> **Apply what you read**
[1] Transcribe the part of the white orca article between "Now researchers are" and "north of Japan.", inclusive.
[2] In the white orca article, condense the paragraph beginning "To have five – or up to eight" into a single shorter sentence that keeps its main facts.

At least five white orcas have been spotted in the north-west Pacific in a sign that they could be becoming dangerously inbred, researchers have said.
Killer whales, as they are also known, are usually black and white but white ones have occasionally been seen before.
However, they are usually lone, immature animals and it is thought they have a tendency to die young as the trait can be associated with health problems.
Now researchers are concerned that at least one group of the apex predators are starting to struggle after between five and eight white orcas were seen in August last year off Russia's Kuril Islands, north of Japan.
Their findings have just been revealed in an academic paper in the journal Aquatic Mammals.
Erich Hoyt, who works with the Far East Russia Orca Project and who spotted Iceberg in 2010 and 2015, told The Independent their most significant finding was the number of white orcas in the group.
Normally, he said, they were "quite rare" and researchers in the Antarctic, where there are tens of thousands of killer whales, might never have seen one.
"To have five – or up to eight – in one area of the Russian north-western Pacific, is an indication that there may well be inbreeding issues there," said Mr Hoyt, who is a member of specialist cetacean group at the International Union for Conservation of Nature (IUCN) and also a senior research fellow with the UK-based group Whale and Dolphin Conservation.
It is not clear whether they are albino orcas or if the colouring is for some other reason.
Mr Hoyt said while there were thought to be a total of perhaps 50,000 orcas around the world, they tended to live in breeding groups ranging from a few dozen to 600 or 700.
"If a few females are captured for aquariums or knocked down for other reasons, then you can really put the breeding unit in jeopardy," he said.

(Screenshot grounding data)
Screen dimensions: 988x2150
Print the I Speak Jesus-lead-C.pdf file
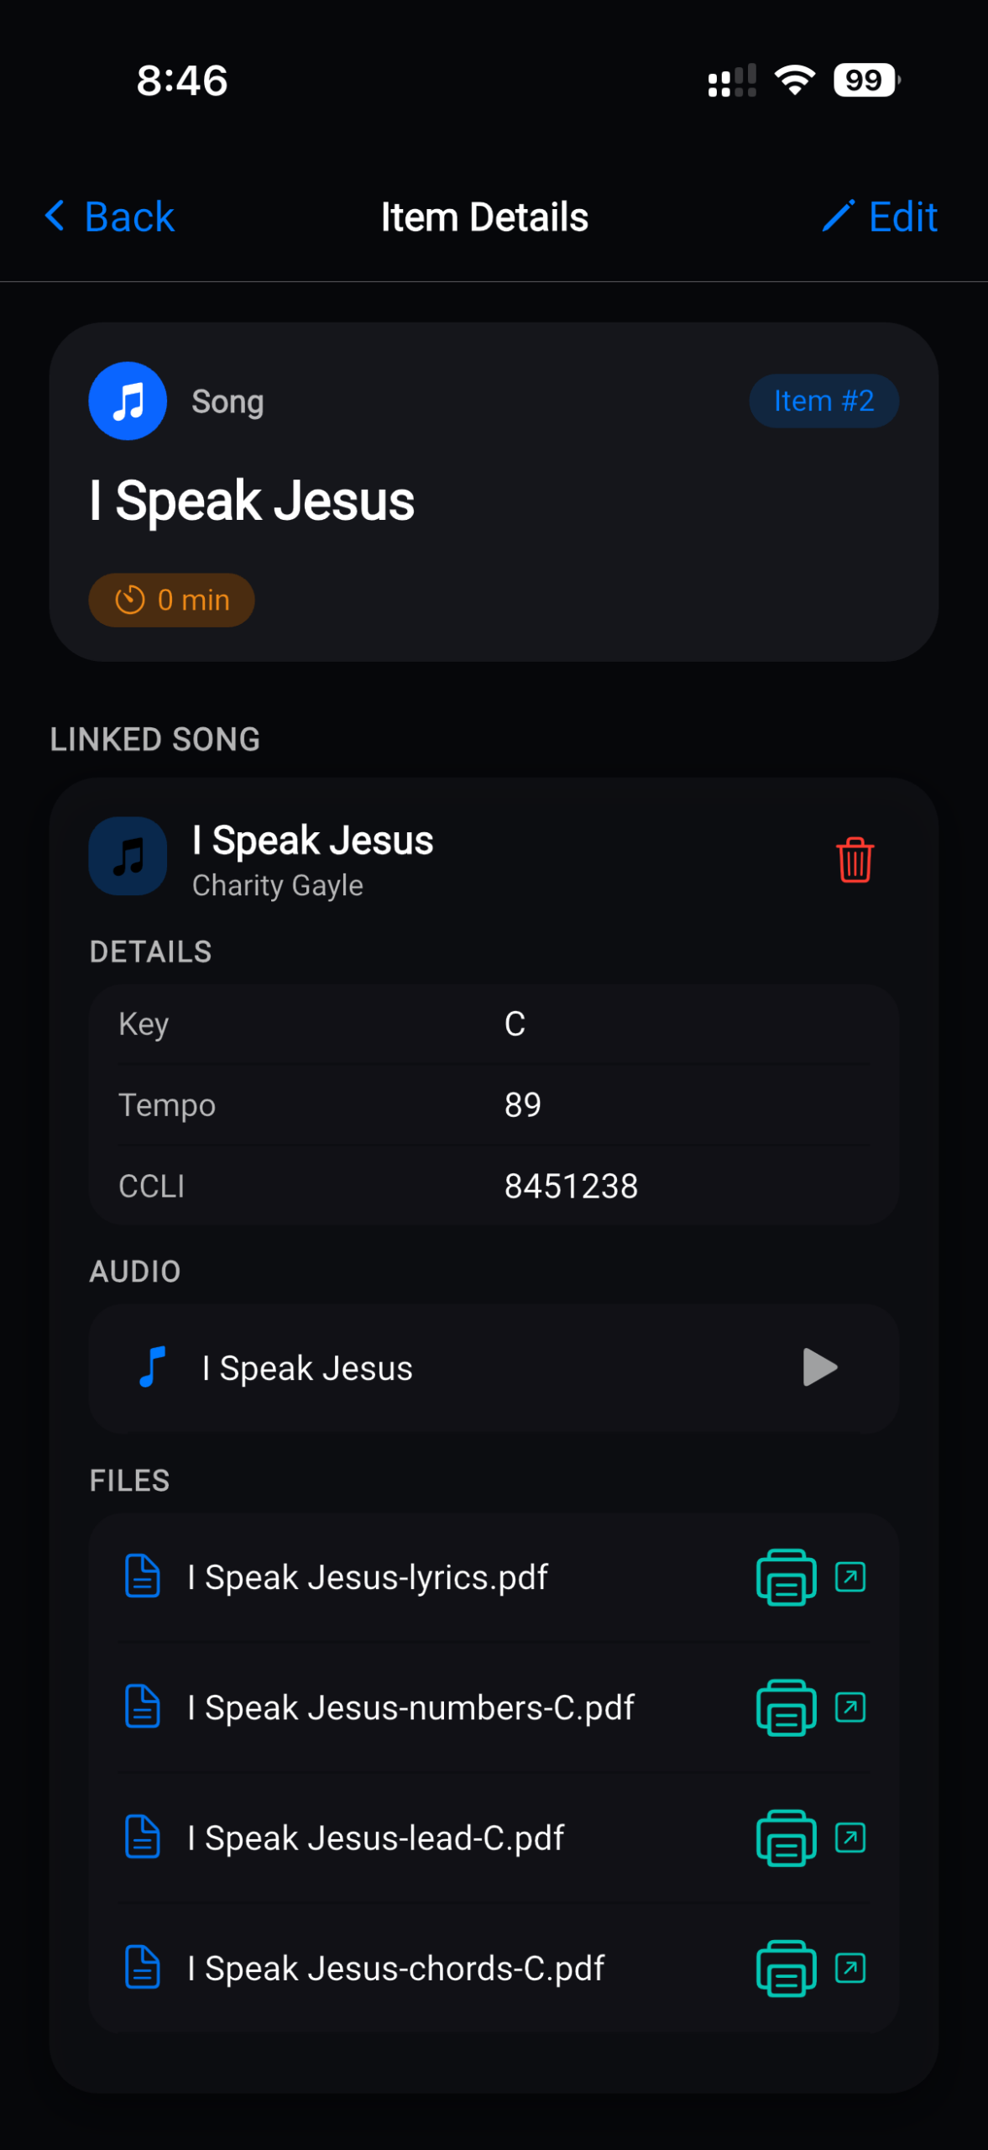pos(786,1838)
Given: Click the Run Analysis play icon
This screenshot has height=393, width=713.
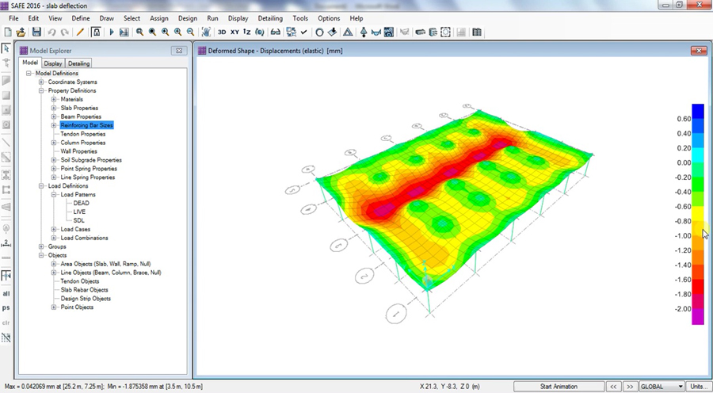Looking at the screenshot, I should 112,32.
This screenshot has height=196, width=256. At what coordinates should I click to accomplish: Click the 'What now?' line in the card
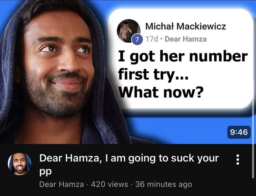coord(161,92)
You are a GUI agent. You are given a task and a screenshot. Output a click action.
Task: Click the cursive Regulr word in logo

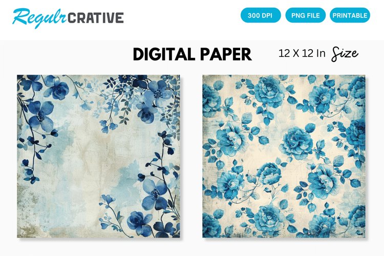[x=39, y=17]
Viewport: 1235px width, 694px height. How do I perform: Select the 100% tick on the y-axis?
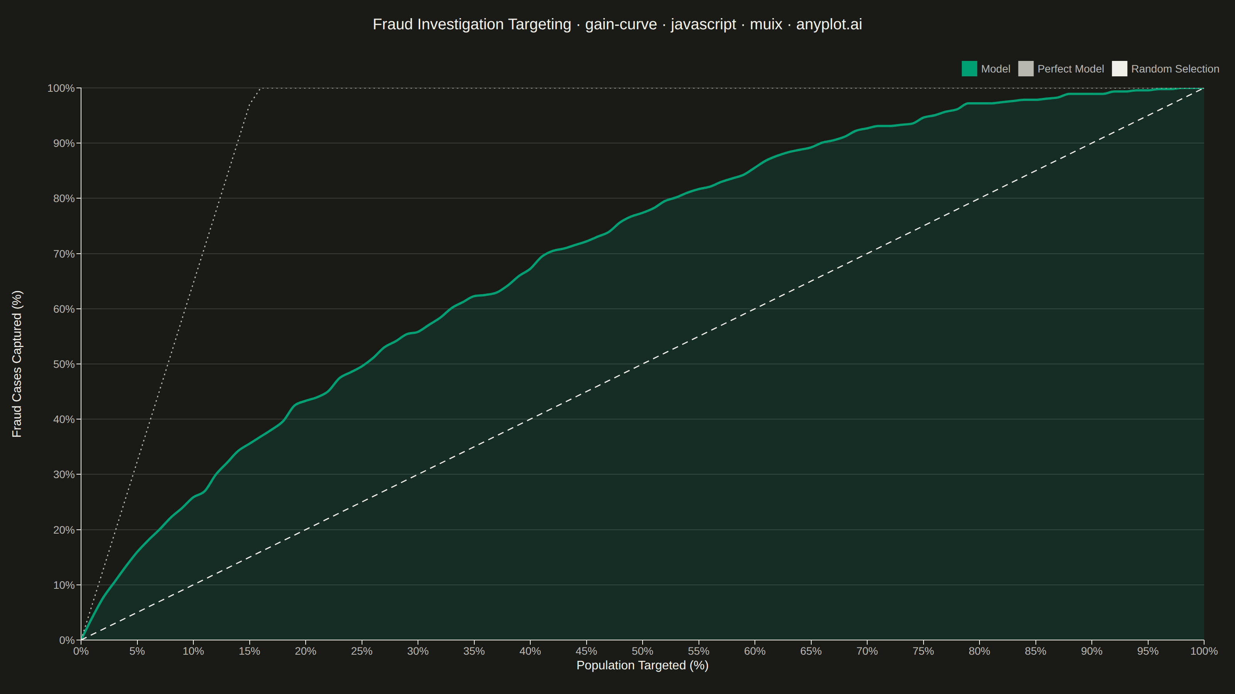tap(61, 88)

> **Responses for each task**
[1]
Now researchers are concerned that at least one group of the apex predators are starting to struggle after between five and eight white orcas were seen in August last year off Russia's Kuril Islands, north of Japan.

[2] Mr Hoyt, a member of the IUCN's specialist cetacean group and a senior research fellow with UK-based Whale and Dolphin Conservation, said that five to eight white orcas in one area of the Russian north-western Pacific may well indicate inbreeding issues there.